Kripal Mandal était ouvrier. Il était parti travailler dans l’émirat pour nourrir sa famille et payer les frais de scolarité de ses cinq enfants. Il est mort d’une crise cardiaque au Qatar le 17 février dernier, à seulement 38 ans. Son décès n’est pas un cas isolé. Des milliers d’ouvriers travaillant sur les chantiers en lien avec la Coupe du Monde de football sont revenus au pays dans des cercueils en bois.
Les causes vagues des décès déclarées par les autorités qataris sont vagues comme « mort dans son sommeil » ou « mort naturelle ». Nombre de migrants vivent dans des conditions parfois extrêmement précaires, entre travail forcé et logements insalubres.
C’est ce que dénonce Manish, l’un des frères de Kripal, qui a lui aussi travaillé un temps au Qatar. Les travailleurs endurent un traitement inhumain. Ils sont forcés à travailler sans relâche, 12 heures par jour, six jours sur sept.

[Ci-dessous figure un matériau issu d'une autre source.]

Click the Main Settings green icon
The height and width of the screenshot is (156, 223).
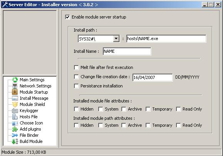pyautogui.click(x=15, y=80)
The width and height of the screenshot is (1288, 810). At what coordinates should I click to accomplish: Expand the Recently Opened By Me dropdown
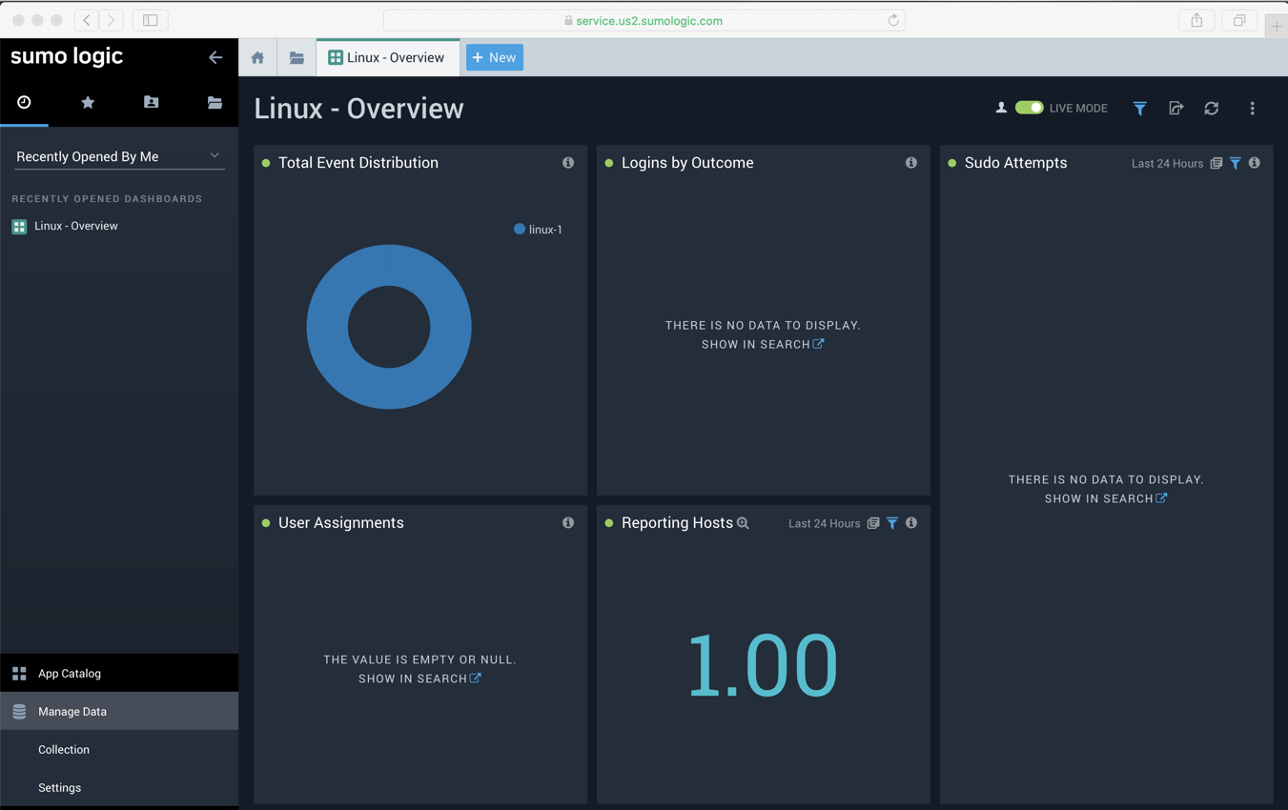coord(119,156)
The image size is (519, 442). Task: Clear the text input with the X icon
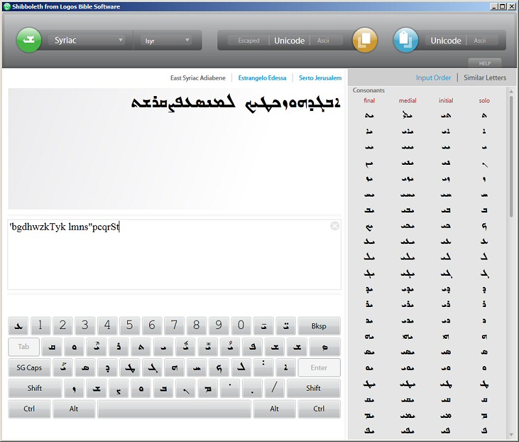pyautogui.click(x=335, y=226)
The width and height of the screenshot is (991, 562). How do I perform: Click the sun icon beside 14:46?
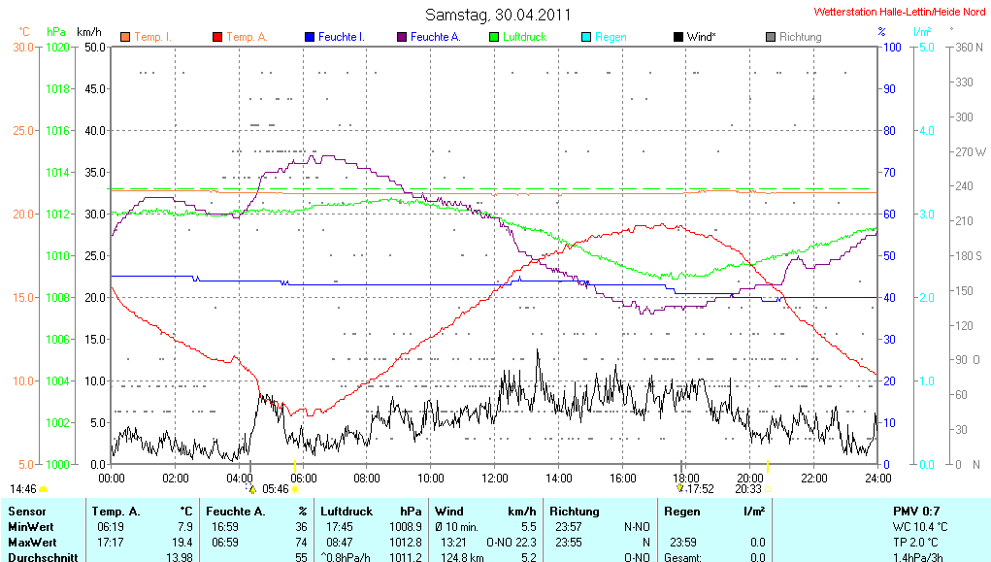(44, 489)
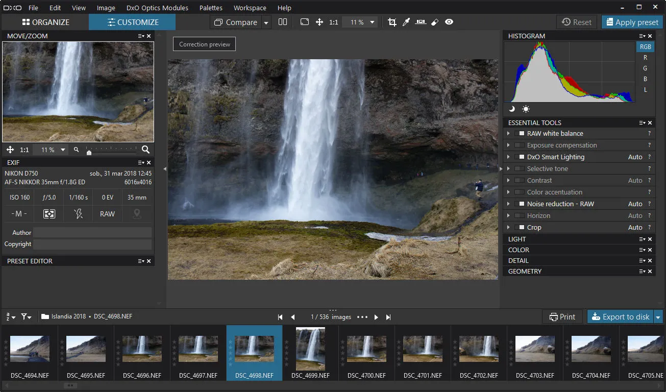Open the filter funnel icon above filmstrip

(x=26, y=317)
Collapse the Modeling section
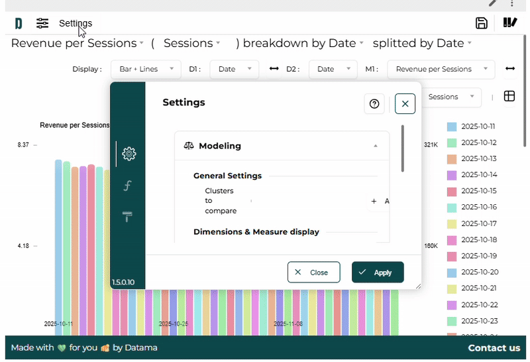 point(376,146)
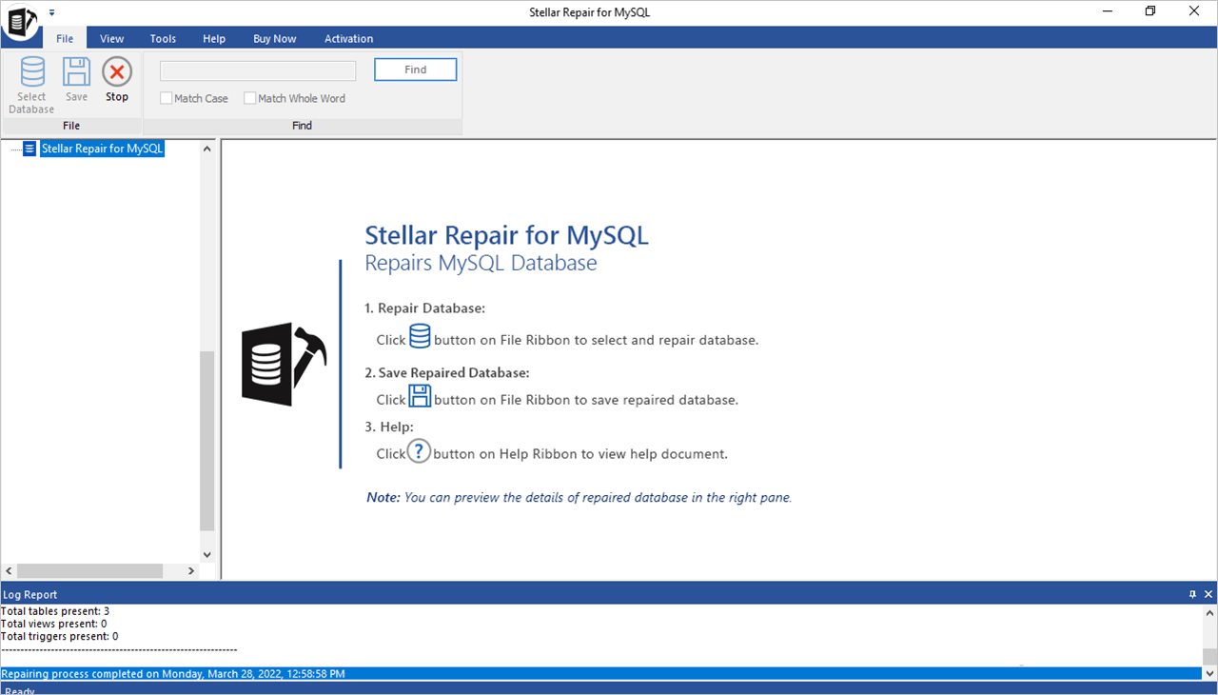Close the Log Report panel
The width and height of the screenshot is (1218, 695).
coord(1208,594)
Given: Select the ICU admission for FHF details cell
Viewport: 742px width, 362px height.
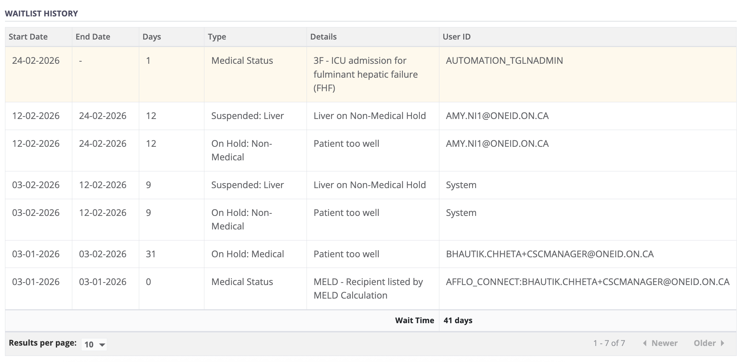Looking at the screenshot, I should click(x=366, y=74).
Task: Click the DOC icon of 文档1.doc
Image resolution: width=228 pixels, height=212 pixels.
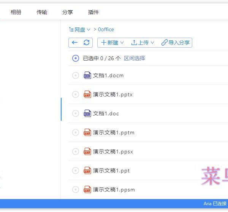Action: point(87,113)
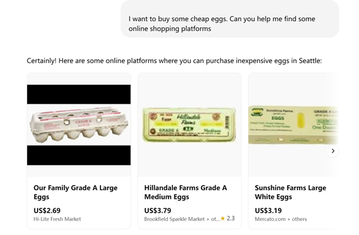This screenshot has width=359, height=235.
Task: Click the 2.3 star rating
Action: point(231,218)
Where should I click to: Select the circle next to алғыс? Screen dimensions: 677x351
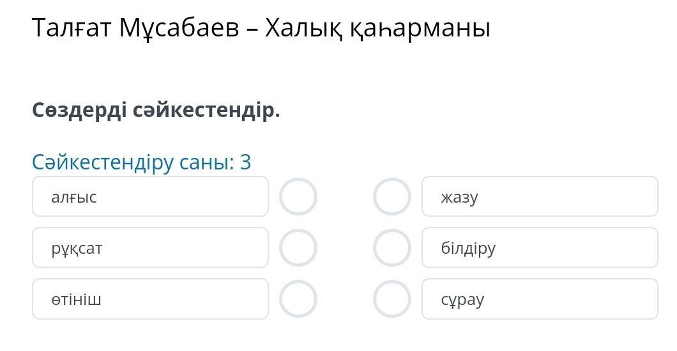(x=298, y=197)
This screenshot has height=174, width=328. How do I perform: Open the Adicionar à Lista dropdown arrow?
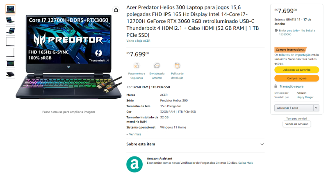tap(316, 108)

Le gouvernement népalais a mis en place une aide financière au rapatriement des corps. Si l’employeur du défunt refuse de payer pour renvoyer un corps, le Népal mobilise alors les ressources d’un fond d’aide sociale pour garantir l’envoi du cercueil et son transport. Le rapatriement d’un cadavre depuis les pays du Golfe coûte au minimum 300.000 roupies népalaises, soit 2.400 euros.
Mais tous ne sont pas éligibles à cette aide. Sur 4,5 millions de travailleurs immigrés, seulement 1,9 sont partis légalement. Et il faut impérativement être enregistré dans une agence de travail et avoir souscrit une assurance reconnue par le gouvernement pour obtenir cette assistance publique.
Au Népal, la société est basée sur le concept de la famille élargie. Un népalais qui a un salaire doit prendre en charge tout le reste de la famille. Quand celui-ci est renvoyé au pays et qu’il n’est plus apte à travailler, qui en supporte la charge ?
Dans la culture népalaise, travailler à l’étranger est une fierté sociale et c’est perçu comme un accomplissement qui offre une place dans la société. De même, des milliers de jeunes paysans népalais prennent la route des pays du Golfe pour fuir un mécanisme d’esclavage local appelé haruwa-charuwa. Haruwa désigne celui qui laboure la terre et charuwa celui qui garde le bétail.
L’Inde aussi compte des familles endeuillées et sans ressources. Ramsulu Pasawan laisse derrière lui quatre enfants. Il était bétonnier sur des chantiers du stade de football. La famille a un jour reçu un appel pour l’informer de la mort de Ramsulu et depuis tout a changé. Le corps a été enterré dans un cimetière au Qatar. Sanjit Pasawan, le fils, a dû mettre fin à ses études pour subvenir aux besoins de sa famille. Les décès des travailleurs immigrés ne font qu’accroître le problème de travail des enfants dans ces pays. Dans la famille Pasawan, le frère âgé de 7 ans travaille dans une pisciculture dans le nord du Népal. Sanjit déplore le fait que l’entreprise où son père travaillait reste insensible à leur sort. Ils n’ont rien reçu en termes de compensation ou de prime d’ancienneté bien que cet argent leur serait utile afin de continuer leur scolarité.
Shashi Kumari Yadav, employée de Safer Migration Project, une ONG spécialisée dans le conseil psychosocial aux femmes et enfants de travailleurs migrants, en fait son combat. Gayatri Mandal, mère de famille, explique comment son mari est revenu du Qatar en juin 2021 avec une insuffisance rénale. On lui avait fait la promesse d’un virement de 200.000 roupies pour couvrir les frais de sa greffe de rein. Malheureusement il est décédé avant l’opération et l’argent n’a jamais été versé. Depuis, le seul revenu de la famille est celui de leur fils de 13 ans qui travaille dans une usine de briques. A l’âge de 18 ans, il sera aussi appelé à partir au Golfe tout comme son père.